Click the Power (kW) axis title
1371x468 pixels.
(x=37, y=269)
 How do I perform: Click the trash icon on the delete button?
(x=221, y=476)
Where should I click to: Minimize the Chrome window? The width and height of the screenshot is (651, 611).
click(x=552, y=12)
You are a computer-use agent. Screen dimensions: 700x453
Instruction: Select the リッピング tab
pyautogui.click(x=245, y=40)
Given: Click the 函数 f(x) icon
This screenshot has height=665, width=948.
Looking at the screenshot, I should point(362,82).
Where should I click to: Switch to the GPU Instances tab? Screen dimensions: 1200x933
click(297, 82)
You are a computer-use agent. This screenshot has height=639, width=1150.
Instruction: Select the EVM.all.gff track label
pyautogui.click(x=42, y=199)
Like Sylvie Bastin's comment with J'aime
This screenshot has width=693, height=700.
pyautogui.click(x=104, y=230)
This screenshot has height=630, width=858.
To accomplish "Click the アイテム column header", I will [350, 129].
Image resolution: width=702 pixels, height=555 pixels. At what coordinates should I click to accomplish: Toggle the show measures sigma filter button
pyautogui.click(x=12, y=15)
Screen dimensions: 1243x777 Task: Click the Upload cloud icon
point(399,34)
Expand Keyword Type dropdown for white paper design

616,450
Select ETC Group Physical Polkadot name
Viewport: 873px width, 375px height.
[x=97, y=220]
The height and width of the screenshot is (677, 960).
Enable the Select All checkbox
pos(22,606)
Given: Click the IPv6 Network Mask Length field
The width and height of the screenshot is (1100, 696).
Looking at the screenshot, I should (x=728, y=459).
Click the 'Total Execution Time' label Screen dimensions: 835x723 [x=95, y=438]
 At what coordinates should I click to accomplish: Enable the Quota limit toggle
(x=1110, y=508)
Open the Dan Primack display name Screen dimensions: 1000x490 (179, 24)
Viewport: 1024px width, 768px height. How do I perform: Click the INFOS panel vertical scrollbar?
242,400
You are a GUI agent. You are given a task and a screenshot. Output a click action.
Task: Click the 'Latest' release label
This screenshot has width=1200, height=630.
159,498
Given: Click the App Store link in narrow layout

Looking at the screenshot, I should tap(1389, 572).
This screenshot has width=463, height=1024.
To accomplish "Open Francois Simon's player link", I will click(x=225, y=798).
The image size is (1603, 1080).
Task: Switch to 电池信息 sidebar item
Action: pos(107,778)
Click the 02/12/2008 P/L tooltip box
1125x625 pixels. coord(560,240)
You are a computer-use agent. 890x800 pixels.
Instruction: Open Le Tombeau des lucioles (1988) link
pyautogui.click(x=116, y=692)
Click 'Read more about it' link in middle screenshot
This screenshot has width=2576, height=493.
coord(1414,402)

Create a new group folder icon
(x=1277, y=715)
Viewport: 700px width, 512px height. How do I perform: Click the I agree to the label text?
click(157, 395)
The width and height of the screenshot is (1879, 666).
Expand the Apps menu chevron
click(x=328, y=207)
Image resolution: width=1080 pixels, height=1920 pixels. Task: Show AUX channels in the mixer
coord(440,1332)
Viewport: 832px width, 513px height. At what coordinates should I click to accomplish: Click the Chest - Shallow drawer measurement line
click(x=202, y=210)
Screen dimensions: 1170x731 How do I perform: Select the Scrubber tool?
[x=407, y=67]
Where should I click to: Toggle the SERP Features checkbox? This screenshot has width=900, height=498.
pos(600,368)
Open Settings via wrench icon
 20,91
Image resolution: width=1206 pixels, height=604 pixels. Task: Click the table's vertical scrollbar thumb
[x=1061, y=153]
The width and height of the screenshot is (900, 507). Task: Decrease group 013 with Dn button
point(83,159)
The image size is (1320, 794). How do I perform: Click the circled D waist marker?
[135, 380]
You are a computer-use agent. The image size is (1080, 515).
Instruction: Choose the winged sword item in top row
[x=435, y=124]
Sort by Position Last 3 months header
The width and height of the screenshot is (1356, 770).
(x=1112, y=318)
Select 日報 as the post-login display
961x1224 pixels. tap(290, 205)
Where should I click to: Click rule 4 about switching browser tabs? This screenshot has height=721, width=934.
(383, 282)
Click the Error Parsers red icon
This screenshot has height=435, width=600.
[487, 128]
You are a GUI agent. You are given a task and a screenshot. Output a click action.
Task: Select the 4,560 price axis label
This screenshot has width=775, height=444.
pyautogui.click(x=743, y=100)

#### Instructions for the task
Copy out each line of the listing that holds the word "axis".

#### Task output
Click the Power (kW) axis title
Task: Select the 4,560 price axis label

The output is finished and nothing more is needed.